* BRIEF *
Repeat the span of the entries below that starts at the line with "1346x733 pixels." and ends at the line with "the Edit Information", nothing more. Skip the pictures.

* DATA EXTRACT *
⟨

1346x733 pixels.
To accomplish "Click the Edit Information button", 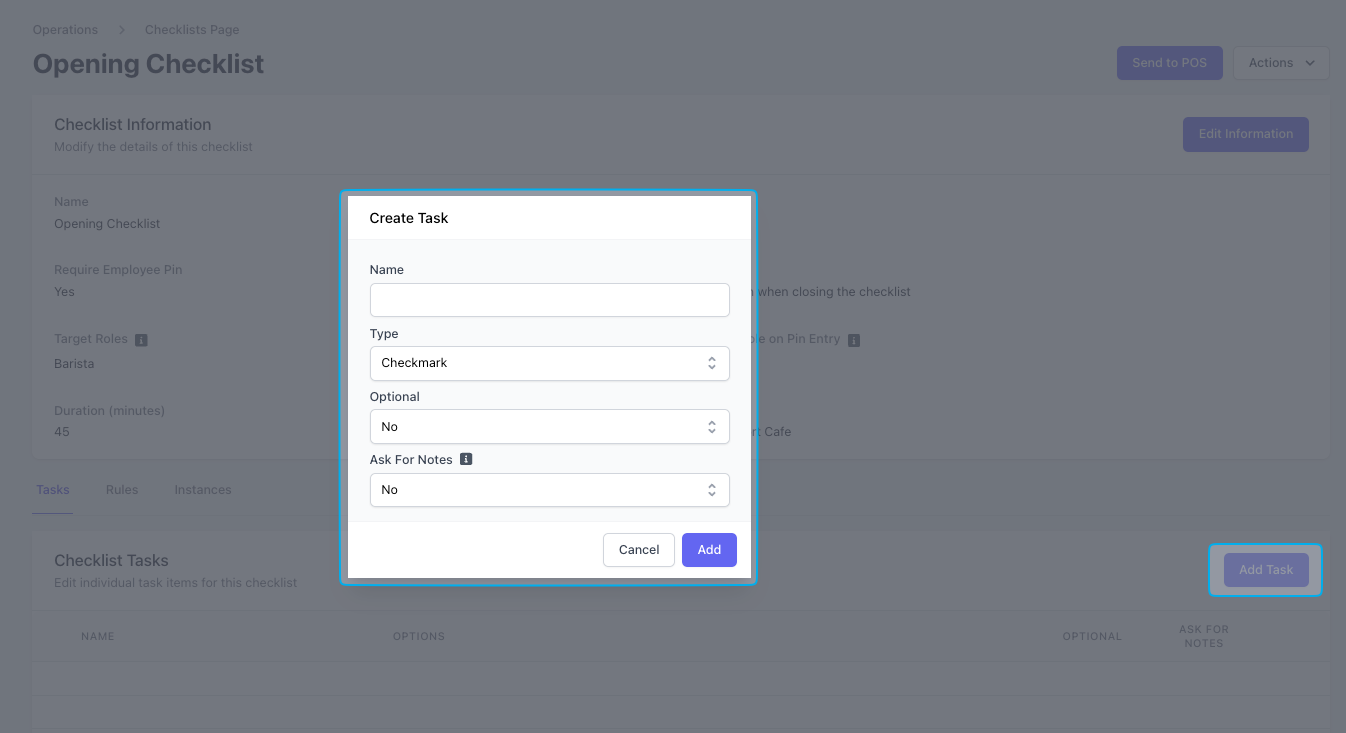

⟩
⟨

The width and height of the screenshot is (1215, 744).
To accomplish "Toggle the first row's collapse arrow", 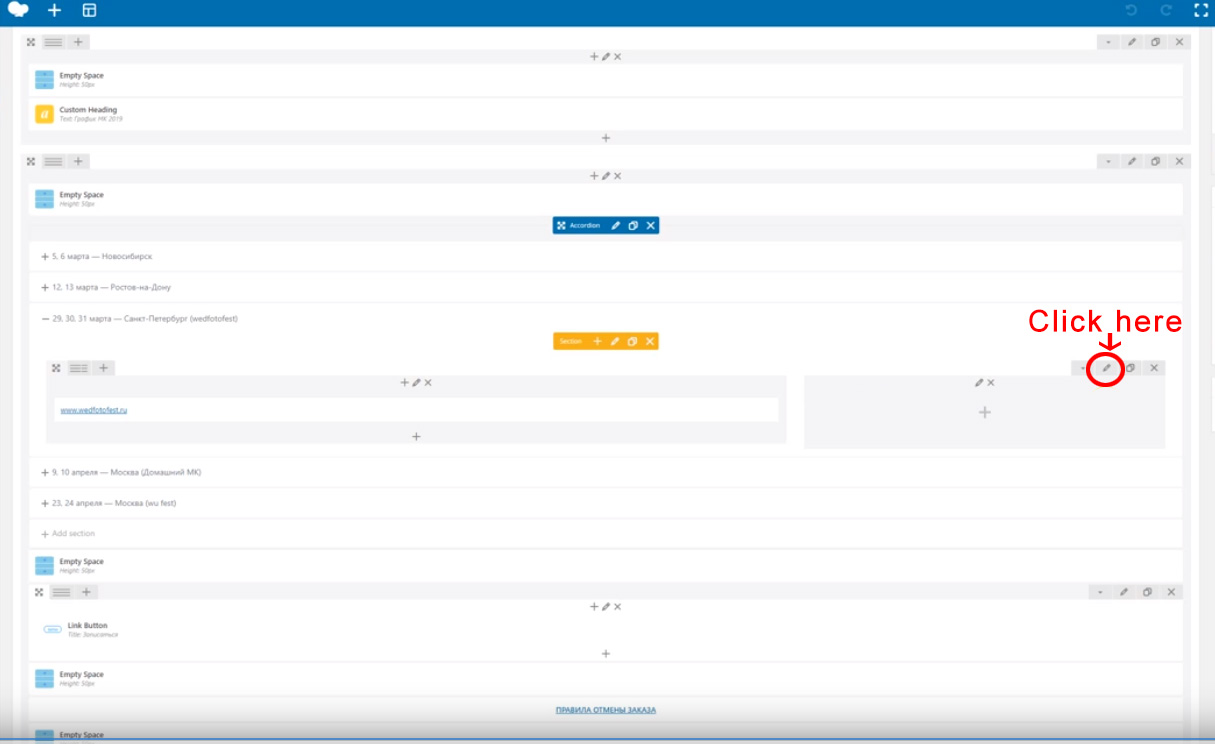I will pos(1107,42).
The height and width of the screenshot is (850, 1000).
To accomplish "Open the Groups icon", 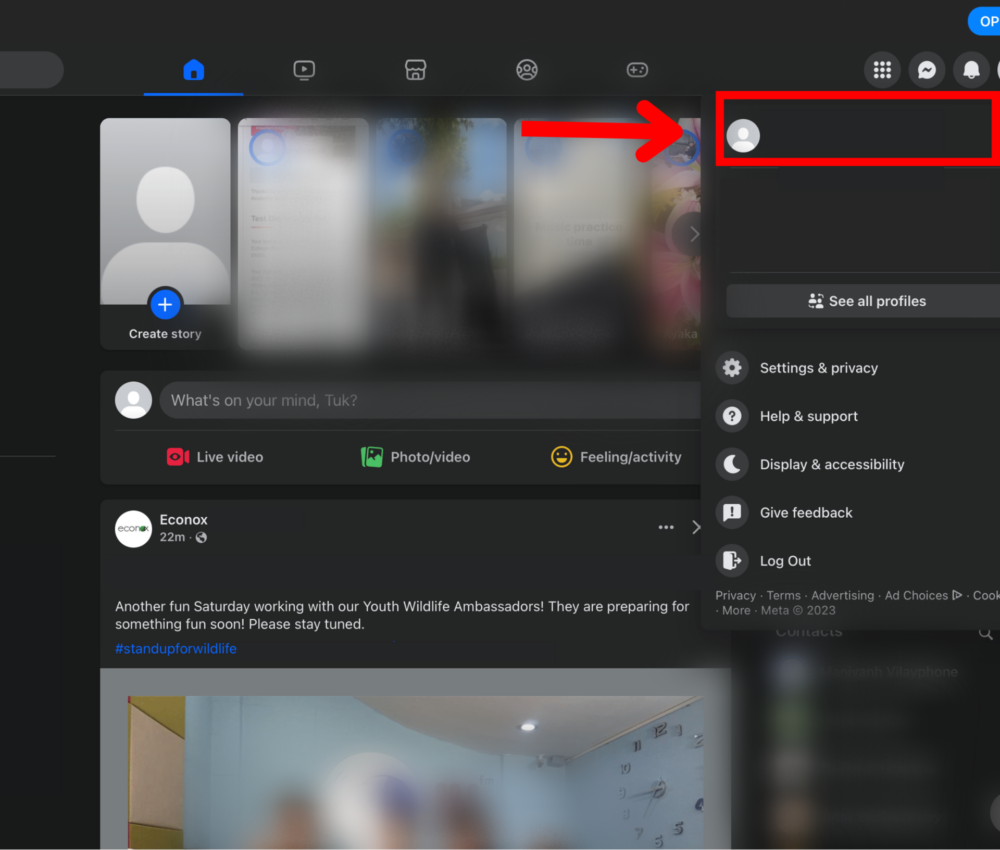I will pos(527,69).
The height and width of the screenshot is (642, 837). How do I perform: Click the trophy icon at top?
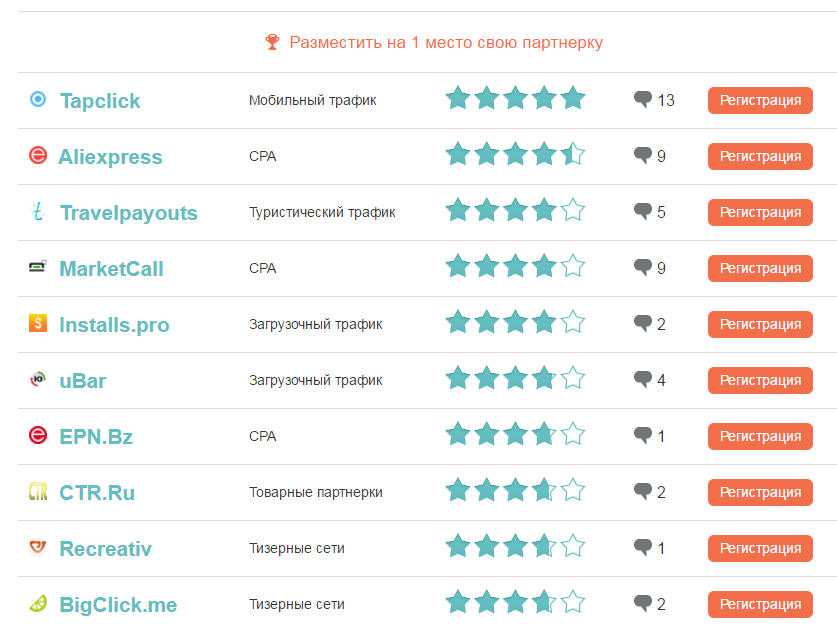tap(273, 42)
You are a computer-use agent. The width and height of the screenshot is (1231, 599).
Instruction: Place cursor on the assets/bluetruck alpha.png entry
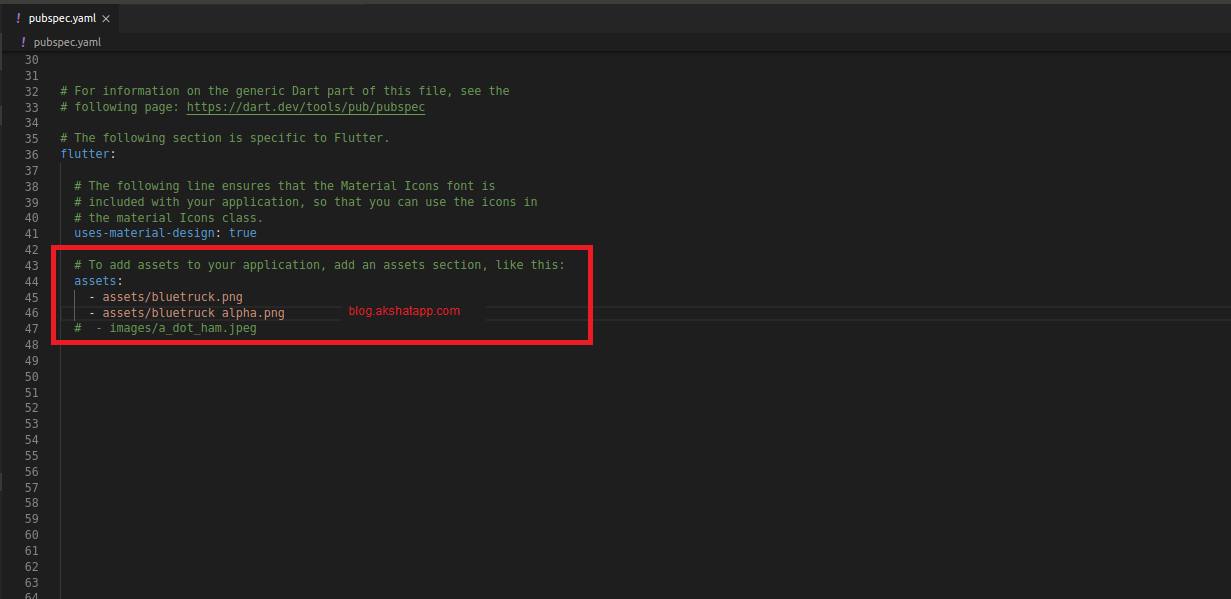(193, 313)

⟩
⟨

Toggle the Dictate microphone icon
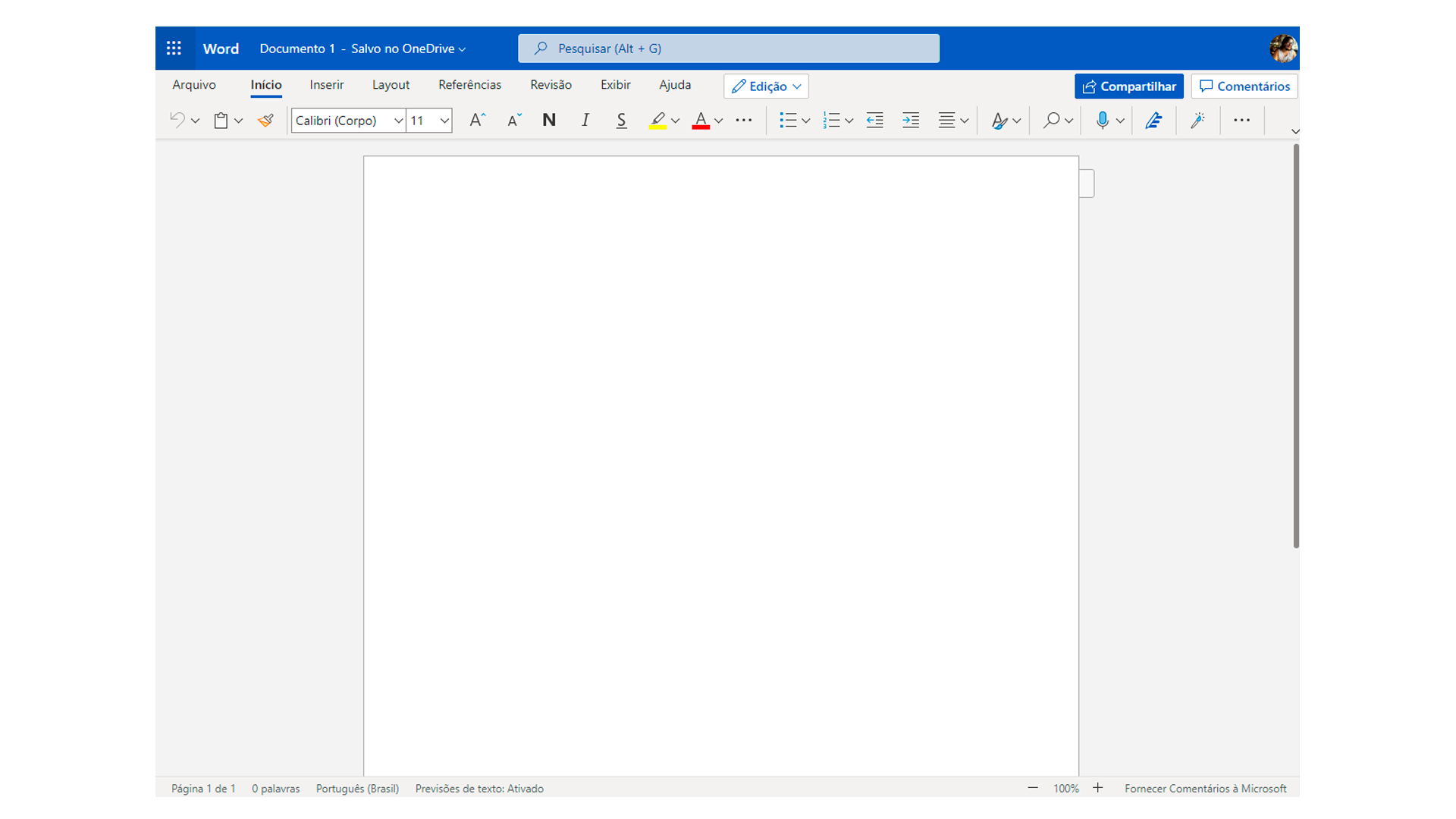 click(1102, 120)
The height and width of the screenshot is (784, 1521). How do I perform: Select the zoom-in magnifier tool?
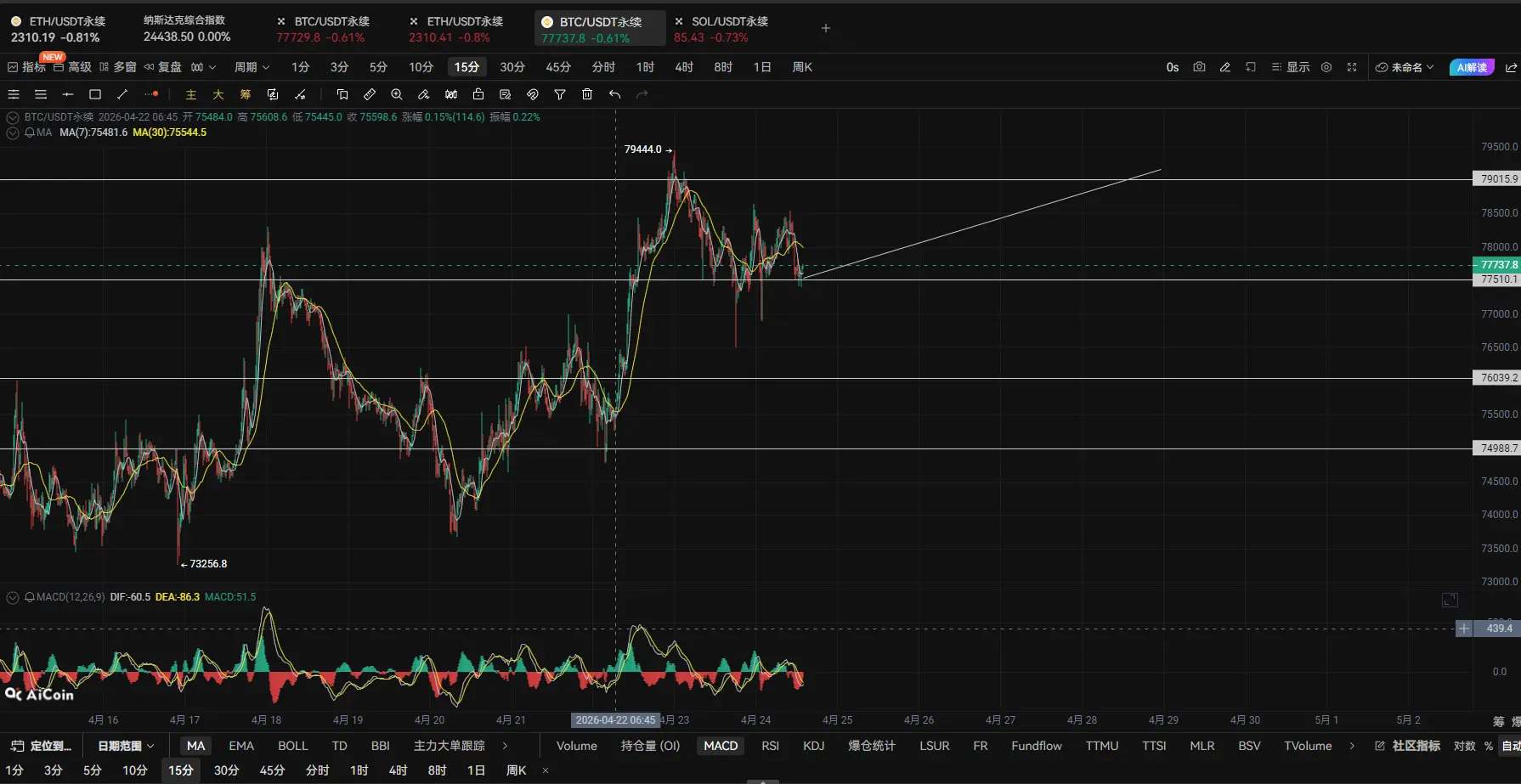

⟩

* EXERCISE RESPONSE *
1346x733 pixels.
To accomplish "Click the Edit Information button", 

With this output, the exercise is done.